Der Begriff Nicht-Ort (frz. non-lieu, engl. non-place) bezeichnet ein Gedankengebäude des französischen Anthropologen Marc Augé. Nicht-Orte sind insbesondere mono-funktional genutzte Flächen im urbanen und suburbanen Raum wie Einkaufszentren (Shopping Malls), Autobahnen, Bahnhöfe und Flughäfen. Der Unterschied zum traditionellen, insbesondere anthropologischen Ort besteht im Fehlen von Geschichte, Relation und Identität, sowie in einer kommunikativen Verwahrlosung. https://de.wikipedia.org/wiki/Nicht-Ort

Laut Augé: «Die Supermoderne produziert Nicht-Orte, d.h. Räume, die nicht selbst anthropologische Räume sind und sich nicht in frühere Orte integrieren (….) Eine Welt, in der Menschen im Krankenhaus geboren werden und im Altersheim sterben, in der sich Transitpunkte und vorübergehende Aufenthaltsorte unter luxuriösen oder unmenschlichen Bedingungen vermehren (Hotelketten und Kneipen (Irish Pubs), Ferienclubs und Flüchtlingslager, (….); wo sich ein dichtes Netz von Verkehrsmitteln entwickelt, die auch bewohnte Räume sind; wo das Gewohnte wortlos durch Gesten mit abstrakten Handlungsanweisungen ersetzt wird (z.B. Kreditkartentransaktionen); eine Welt also umgeben von einsamer Individualität».

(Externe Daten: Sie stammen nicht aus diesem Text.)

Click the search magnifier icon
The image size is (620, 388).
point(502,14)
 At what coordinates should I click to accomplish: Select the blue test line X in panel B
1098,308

Augé, Marc. Nicht-Orte. CH Beck, 2010.

Die unsichtbaren Städte

Trude
Hätte ich bei der Landung in Trude nicht mit großen Buchstaben den Namen der Stadt gelesen, ich hätte geglaubt, auf demselben Flughafen angekommen zu sein, von dem ich abgeflogen war.
Die Vororte, durch die sie mich fahren ließen, waren nicht anders als die anderen, die gleichen gelblichen und grünen Häuser. Den gleichen Hinweisschildern folgend, umfuhr man die gleichen Anlagen der gleichen Plätze. Die Straßen im Zentrum stellten Waren, Verpackungen, Schilder zur Schau, die in nichts anderes waren. Es war das erste Mal, dass ich nach Trude kam, aber schon kannte ich das Hotel, in das ich geriet; meine Gespräche mit Käufern und Verkäufern von Schrott hatte ich bereits gehört und gesagt; schon andere, ganz gleiche Tage waren mit dem Blick durch die gleichen Trinkgläser auf die gleichen wabbelnden Bäuche zu Ende gegangen. Warum überhaupt nach Trude kommen? fragte ich mich. Und wollte wieder abreisen. «Du kannst abfliegen, wann du willst», wurde mir gesagt, «aber du wirst zu einem anderen Trude kommen, das Punkt für Punkt gleich ist, die Welt ist überdeckt von einem einzigen Trude, das nicht anfängt und nicht aufhört, nur am Flughafen den Namen wechselt.»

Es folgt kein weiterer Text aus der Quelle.